As Cambodia continues its journey of digital transformation, the ASEAN Digital Masterplan 2025 (ADM 2025) serves as a crucial guide for navigating the complexities of cybersecurity and trust in digital services.
The plan outlines critical steps that Cambodia, alongside other ASEAN nations, must take to build a secure, inclusive and competitive digital economy.
“In this context, Cambodia faces both challenges and opportunities as it strives to enhance its digital infrastructure, foster trust in digital services and align with regional standards,” the ADM 2025 states.
One of the core objectives of the master plan is to build trust in digital services across critical sectors such as finance, healthcare, education and government.
For Cambodia, this means developing robust security mechanisms tailored to these industries. These frameworks include unified certification approaches and the establishment of dedicated security response teams capable of managing potential risks and swiftly responding to cybersecurity incidents.
In comparison to some of its ASEAN counterparts, Cambodia is still in the early stages of implementing comprehensive cybersecurity measures.
“Countries like Singapore and Malaysia have made significant strides in establishing advanced cybersecurity frameworks and response teams, positioning themselves as leaders in digital security within the region,” the ADM 2025 states.
However, the country is taking essential steps to catch up, with efforts underway to develop industry-specific security protocols that are crucial for building trust among users and fostering the broader adoption of digital services. This is closely linked to the implementation of cybersecurity best practices and digital data governance.
The ADM 2025 emphasises the importance of these practices in mitigating the direct impact of data breaches on businesses and consumers.
By prioritising these measures, the country aims to create a secure digital environment that encourages trust and confidence among its citizens and businesses.
The plan states, “While Cambodia is making progress, it still has considerable ground to cover compared to regional leaders like Singapore, which has already implemented comprehensive data protection laws and cybersecurity frameworks.”
Regional collaboration
Cambodia has also made significant strides in strengthening regional collaboration on cybersecurity within the ASEAN framework.
The establishment of a regional Computer Security Incident Response Team (CSIRT) is a pivotal initiative aimed at promoting security best practices across sectors.

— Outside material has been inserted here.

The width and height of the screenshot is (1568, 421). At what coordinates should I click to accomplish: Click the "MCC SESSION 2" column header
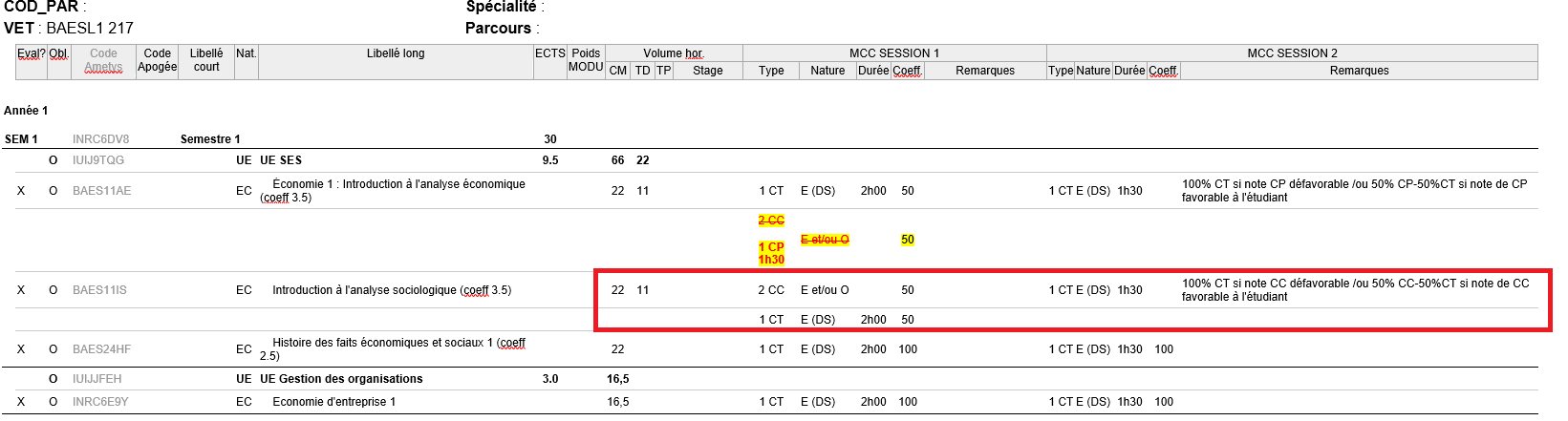pyautogui.click(x=1292, y=53)
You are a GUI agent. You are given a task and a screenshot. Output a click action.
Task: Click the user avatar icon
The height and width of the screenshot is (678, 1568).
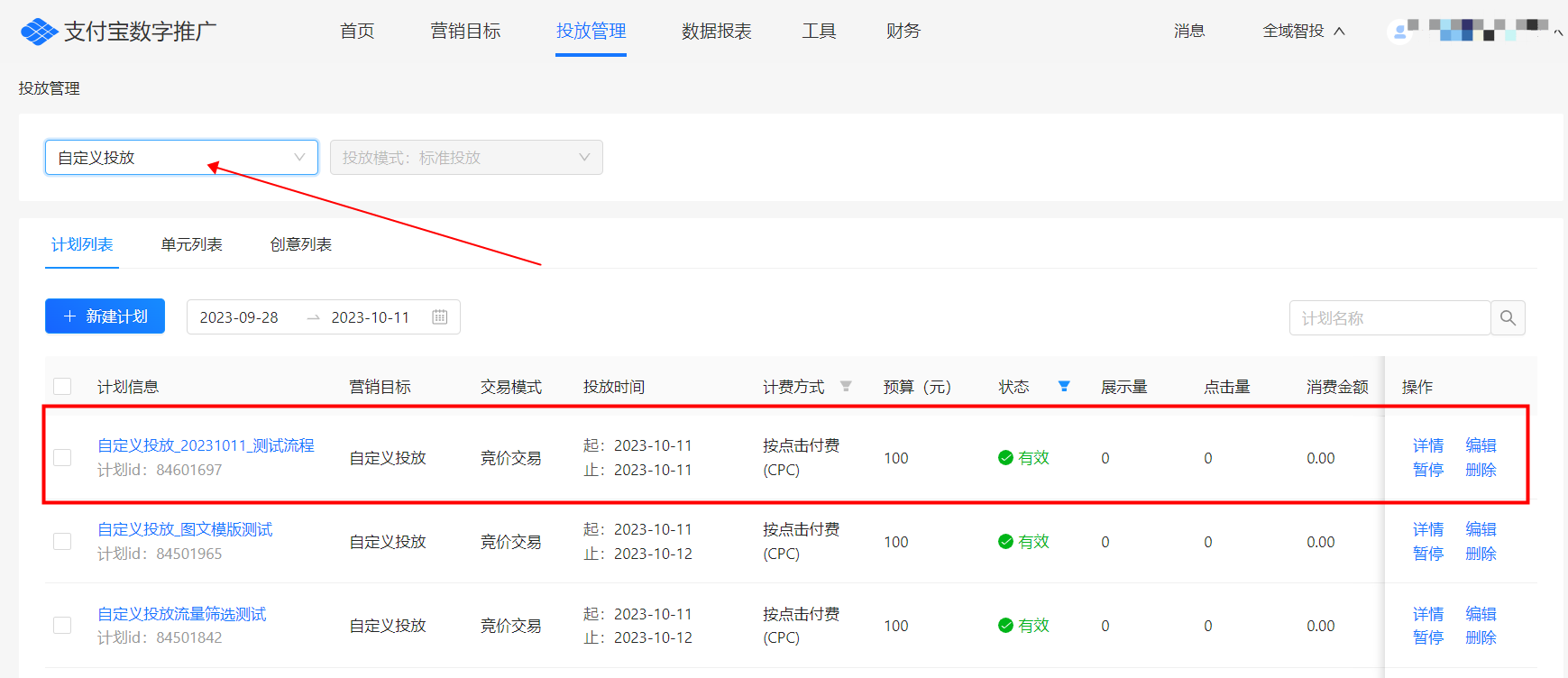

“This regional coordination enhances Cambodia's capacity to address cybersecurity threats effectively, benefiting from shared knowledge and resources within the ASEAN community,” according to the plan.
However, the country’s collaboration efforts, while promising, need to be bolstered by more robust national initiatives.
The plan states that compared to Thailand and Indonesia, which have more established cybersecurity coordination mechanisms, Cambodia must enhance its national cybersecurity infrastructure to fully leverage regional collaboration.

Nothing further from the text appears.